** Start **
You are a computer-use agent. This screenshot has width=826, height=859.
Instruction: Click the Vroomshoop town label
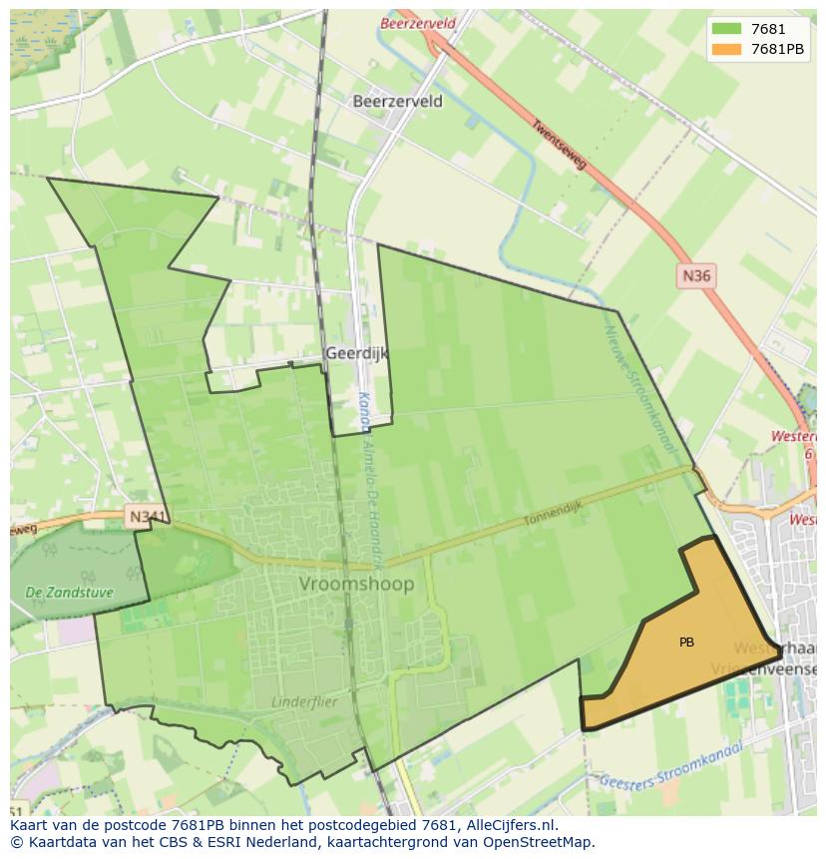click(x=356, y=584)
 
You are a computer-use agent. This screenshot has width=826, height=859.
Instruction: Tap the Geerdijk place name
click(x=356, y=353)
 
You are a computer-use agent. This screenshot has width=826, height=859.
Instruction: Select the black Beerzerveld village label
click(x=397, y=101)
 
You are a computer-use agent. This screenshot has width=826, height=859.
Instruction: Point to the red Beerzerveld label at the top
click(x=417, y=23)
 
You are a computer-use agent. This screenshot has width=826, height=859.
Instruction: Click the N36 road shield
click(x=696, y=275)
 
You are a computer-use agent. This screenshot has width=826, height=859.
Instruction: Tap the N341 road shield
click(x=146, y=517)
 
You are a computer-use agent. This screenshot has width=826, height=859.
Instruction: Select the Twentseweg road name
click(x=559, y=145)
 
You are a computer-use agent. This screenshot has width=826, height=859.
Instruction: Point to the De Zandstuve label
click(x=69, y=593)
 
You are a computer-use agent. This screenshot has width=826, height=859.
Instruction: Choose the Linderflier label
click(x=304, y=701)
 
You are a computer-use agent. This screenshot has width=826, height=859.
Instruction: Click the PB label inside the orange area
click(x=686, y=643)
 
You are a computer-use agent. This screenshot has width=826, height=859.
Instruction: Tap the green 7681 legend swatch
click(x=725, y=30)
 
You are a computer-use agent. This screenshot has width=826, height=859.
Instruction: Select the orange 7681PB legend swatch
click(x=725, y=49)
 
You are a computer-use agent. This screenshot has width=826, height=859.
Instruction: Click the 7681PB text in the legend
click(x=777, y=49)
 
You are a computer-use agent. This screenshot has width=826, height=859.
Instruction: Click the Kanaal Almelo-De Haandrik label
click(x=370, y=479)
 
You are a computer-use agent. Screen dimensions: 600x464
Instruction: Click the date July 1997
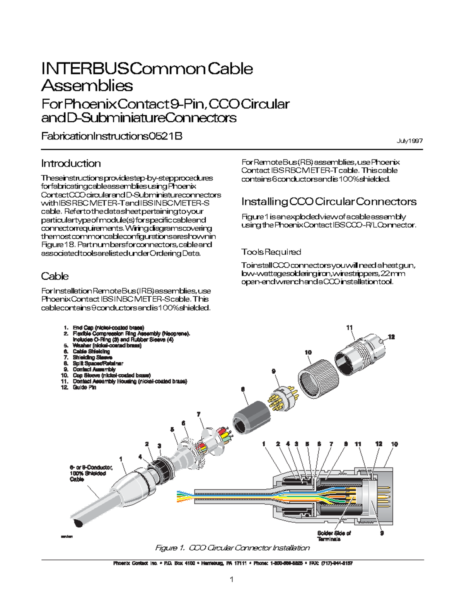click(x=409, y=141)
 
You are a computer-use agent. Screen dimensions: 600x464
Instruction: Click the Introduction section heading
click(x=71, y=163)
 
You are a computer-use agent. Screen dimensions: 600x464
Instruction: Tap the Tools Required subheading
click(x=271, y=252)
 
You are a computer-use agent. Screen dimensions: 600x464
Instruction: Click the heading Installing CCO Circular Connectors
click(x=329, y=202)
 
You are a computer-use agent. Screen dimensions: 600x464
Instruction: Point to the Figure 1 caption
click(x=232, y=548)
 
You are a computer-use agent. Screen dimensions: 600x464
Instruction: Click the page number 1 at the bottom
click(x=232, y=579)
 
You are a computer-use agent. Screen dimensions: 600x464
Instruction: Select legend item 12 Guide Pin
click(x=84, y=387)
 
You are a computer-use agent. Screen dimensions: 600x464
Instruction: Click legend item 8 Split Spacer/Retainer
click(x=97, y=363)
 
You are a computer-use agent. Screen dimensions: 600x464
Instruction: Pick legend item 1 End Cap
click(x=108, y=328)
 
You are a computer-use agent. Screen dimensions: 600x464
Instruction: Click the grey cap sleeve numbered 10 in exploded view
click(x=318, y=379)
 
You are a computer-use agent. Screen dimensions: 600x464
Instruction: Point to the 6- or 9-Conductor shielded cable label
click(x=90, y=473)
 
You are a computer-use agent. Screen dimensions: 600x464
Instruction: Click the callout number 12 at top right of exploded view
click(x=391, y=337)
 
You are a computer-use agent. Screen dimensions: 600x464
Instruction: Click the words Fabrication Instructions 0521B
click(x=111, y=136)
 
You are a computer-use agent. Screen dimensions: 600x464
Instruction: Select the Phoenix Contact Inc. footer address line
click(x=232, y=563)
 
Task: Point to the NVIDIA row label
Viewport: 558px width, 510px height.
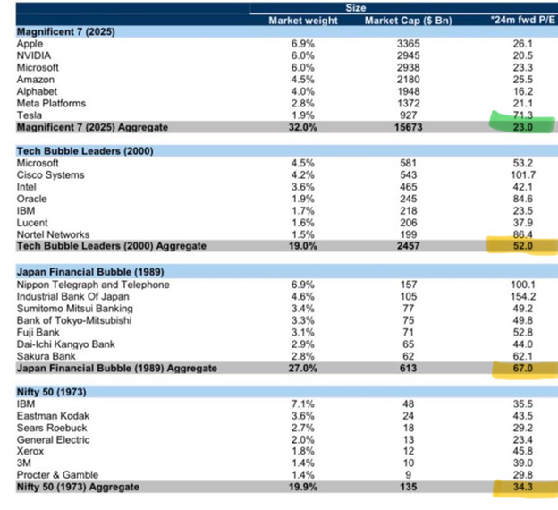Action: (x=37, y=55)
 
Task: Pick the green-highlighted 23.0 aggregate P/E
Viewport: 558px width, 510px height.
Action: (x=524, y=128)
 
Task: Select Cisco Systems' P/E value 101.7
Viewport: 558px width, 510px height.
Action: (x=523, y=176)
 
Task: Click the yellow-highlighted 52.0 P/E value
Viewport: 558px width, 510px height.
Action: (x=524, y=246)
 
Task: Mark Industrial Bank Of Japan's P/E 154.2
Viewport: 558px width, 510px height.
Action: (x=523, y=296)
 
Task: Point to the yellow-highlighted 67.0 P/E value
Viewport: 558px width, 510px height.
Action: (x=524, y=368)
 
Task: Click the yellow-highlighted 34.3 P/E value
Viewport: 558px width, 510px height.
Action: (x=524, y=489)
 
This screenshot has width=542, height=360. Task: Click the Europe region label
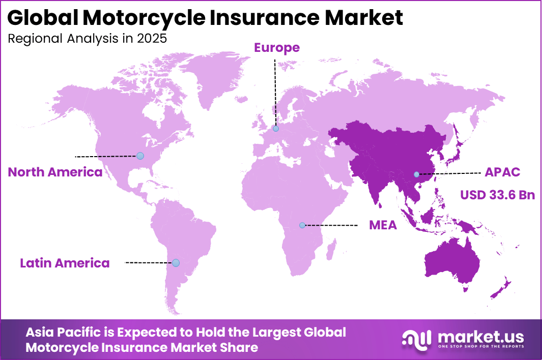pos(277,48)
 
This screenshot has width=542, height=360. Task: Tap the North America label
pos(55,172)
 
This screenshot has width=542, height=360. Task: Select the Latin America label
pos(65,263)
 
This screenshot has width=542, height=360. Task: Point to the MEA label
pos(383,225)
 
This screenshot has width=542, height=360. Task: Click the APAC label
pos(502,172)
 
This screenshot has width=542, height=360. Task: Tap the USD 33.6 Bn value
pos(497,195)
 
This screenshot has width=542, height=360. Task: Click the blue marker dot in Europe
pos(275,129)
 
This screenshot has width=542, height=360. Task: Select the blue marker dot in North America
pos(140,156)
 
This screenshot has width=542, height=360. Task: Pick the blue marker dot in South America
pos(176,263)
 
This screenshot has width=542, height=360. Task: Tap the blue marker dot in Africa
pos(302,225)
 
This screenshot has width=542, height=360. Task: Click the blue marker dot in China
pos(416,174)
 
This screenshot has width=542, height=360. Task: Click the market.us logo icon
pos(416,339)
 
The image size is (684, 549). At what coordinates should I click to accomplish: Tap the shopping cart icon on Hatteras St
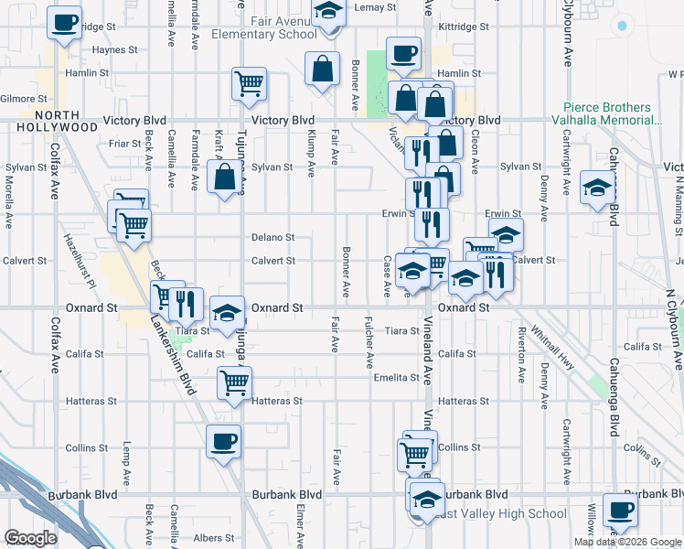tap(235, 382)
** End **
Convert all of the lines above into a JSON list of strings, one string per line, leaving out blank lines and the pictures.

• Output below:
[
  "You are a computer-use agent. This screenshot has width=826, height=859.",
  "Instruction: Click the Vroomshoop town label",
  "click(x=356, y=584)",
  "You are a computer-use agent. This screenshot has width=826, height=859.",
  "Instruction: Tap the Geerdijk place name",
  "click(x=356, y=353)",
  "You are a computer-use agent. This screenshot has width=826, height=859.",
  "Instruction: Select the black Beerzerveld village label",
  "click(x=397, y=101)",
  "You are a computer-use agent. This screenshot has width=826, height=859.",
  "Instruction: Point to the red Beerzerveld label at the top",
  "click(x=417, y=23)",
  "You are a computer-use agent. This screenshot has width=826, height=859.",
  "Instruction: Click the N36 road shield",
  "click(x=696, y=275)",
  "You are a computer-use agent. This screenshot has width=826, height=859.",
  "Instruction: Tap the N341 road shield",
  "click(x=146, y=517)",
  "You are a computer-use agent. This screenshot has width=826, height=859.",
  "Instruction: Select the Twentseweg road name",
  "click(x=559, y=145)",
  "You are a computer-use agent. This screenshot has width=826, height=859.",
  "Instruction: Point to the De Zandstuve label",
  "click(x=69, y=593)",
  "You are a computer-use agent. This screenshot has width=826, height=859.",
  "Instruction: Choose the Linderflier label",
  "click(x=304, y=701)",
  "You are a computer-use agent. This screenshot has width=826, height=859.",
  "Instruction: Click the PB label inside the orange area",
  "click(x=686, y=643)",
  "You are a computer-use agent. This screenshot has width=826, height=859.",
  "Instruction: Tap the green 7681 legend swatch",
  "click(x=725, y=30)",
  "You are a computer-use agent. This screenshot has width=826, height=859.",
  "Instruction: Select the orange 7681PB legend swatch",
  "click(x=725, y=49)",
  "You are a computer-use agent. This screenshot has width=826, height=859.",
  "Instruction: Click the 7681PB text in the legend",
  "click(x=777, y=49)",
  "You are a computer-use agent. This screenshot has width=826, height=859.",
  "Instruction: Click the Kanaal Almelo-De Haandrik label",
  "click(x=370, y=479)",
  "You are a computer-use agent. Screen dimensions: 600x464",
  "Instruction: Click the date July 1997",
  "click(x=409, y=141)",
  "You are a computer-use agent. Screen dimensions: 600x464",
  "Instruction: Click the Introduction section heading",
  "click(x=71, y=163)",
  "You are a computer-use agent. Screen dimensions: 600x464",
  "Instruction: Tap the Tools Required subheading",
  "click(x=271, y=252)",
  "You are a computer-use agent. Screen dimensions: 600x464",
  "Instruction: Click the heading Installing CCO Circular Connectors",
  "click(x=329, y=202)",
  "You are a computer-use agent. Screen dimensions: 600x464",
  "Instruction: Point to the Figure 1 caption",
  "click(x=232, y=548)",
  "You are a computer-use agent. Screen dimensions: 600x464",
  "Instruction: Click the page number 1 at the bottom",
  "click(x=232, y=579)",
  "You are a computer-use agent. Screen dimensions: 600x464",
  "Instruction: Select legend item 12 Guide Pin",
  "click(x=84, y=387)",
  "You are a computer-use agent. Screen dimensions: 600x464",
  "Instruction: Click legend item 8 Split Spacer/Retainer",
  "click(x=97, y=363)",
  "You are a computer-use agent. Screen dimensions: 600x464",
  "Instruction: Pick legend item 1 End Cap",
  "click(x=108, y=328)",
  "You are a computer-use agent. Screen dimensions: 600x464",
  "Instruction: Click the grey cap sleeve numbered 10 in exploded view",
  "click(x=318, y=379)",
  "You are a computer-use agent. Screen dimensions: 600x464",
  "Instruction: Point to the 6- or 9-Conductor shielded cable label",
  "click(x=90, y=473)",
  "You are a computer-use agent. Screen dimensions: 600x464",
  "Instruction: Click the callout number 12 at top right of exploded view",
  "click(x=391, y=337)",
  "You are a computer-use agent. Screen dimensions: 600x464",
  "Instruction: Click the words Fabrication Instructions 0521B",
  "click(x=111, y=136)",
  "You are a computer-use agent. Screen dimensions: 600x464",
  "Instruction: Select the Phoenix Contact Inc. footer address line",
  "click(x=232, y=563)",
  "Task: Point to the NVIDIA row label",
  "Viewport: 558px width, 510px height.",
  "Action: (x=37, y=55)",
  "Task: Pick the green-highlighted 23.0 aggregate P/E",
  "Viewport: 558px width, 510px height.",
  "Action: (x=524, y=128)",
  "Task: Select Cisco Systems' P/E value 101.7",
  "Viewport: 558px width, 510px height.",
  "Action: (x=523, y=176)",
  "Task: Click the yellow-highlighted 52.0 P/E value",
  "Viewport: 558px width, 510px height.",
  "Action: (x=524, y=246)",
  "Task: Mark Industrial Bank Of Japan's P/E 154.2",
  "Viewport: 558px width, 510px height.",
  "Action: (x=523, y=296)",
  "Task: Point to the yellow-highlighted 67.0 P/E value",
  "Viewport: 558px width, 510px height.",
  "Action: (x=524, y=368)",
  "Task: Click the yellow-highlighted 34.3 P/E value",
  "Viewport: 558px width, 510px height.",
  "Action: (x=524, y=489)",
  "This screenshot has width=542, height=360. Task: Click the Europe region label",
  "pos(277,48)",
  "This screenshot has width=542, height=360. Task: Tap the North America label",
  "pos(55,172)",
  "This screenshot has width=542, height=360. Task: Select the Latin America label",
  "pos(65,263)",
  "This screenshot has width=542, height=360. Task: Point to the MEA label",
  "pos(383,225)",
  "This screenshot has width=542, height=360. Task: Click the APAC label",
  "pos(502,172)",
  "This screenshot has width=542, height=360. Task: Tap the USD 33.6 Bn value",
  "pos(497,195)",
  "This screenshot has width=542, height=360. Task: Click the blue marker dot in Europe",
  "pos(275,129)",
  "This screenshot has width=542, height=360. Task: Select the blue marker dot in North America",
  "pos(140,156)",
  "This screenshot has width=542, height=360. Task: Pick the blue marker dot in South America",
  "pos(176,263)",
  "This screenshot has width=542, height=360. Task: Tap the blue marker dot in Africa",
  "pos(302,225)",
  "This screenshot has width=542, height=360. Task: Click the blue marker dot in China",
  "pos(416,174)",
  "This screenshot has width=542, height=360. Task: Click the market.us logo icon",
  "pos(416,339)",
  "The image size is (684, 549). At what coordinates should I click to accomplish: Tap the shopping cart icon on Hatteras St",
  "tap(235, 382)"
]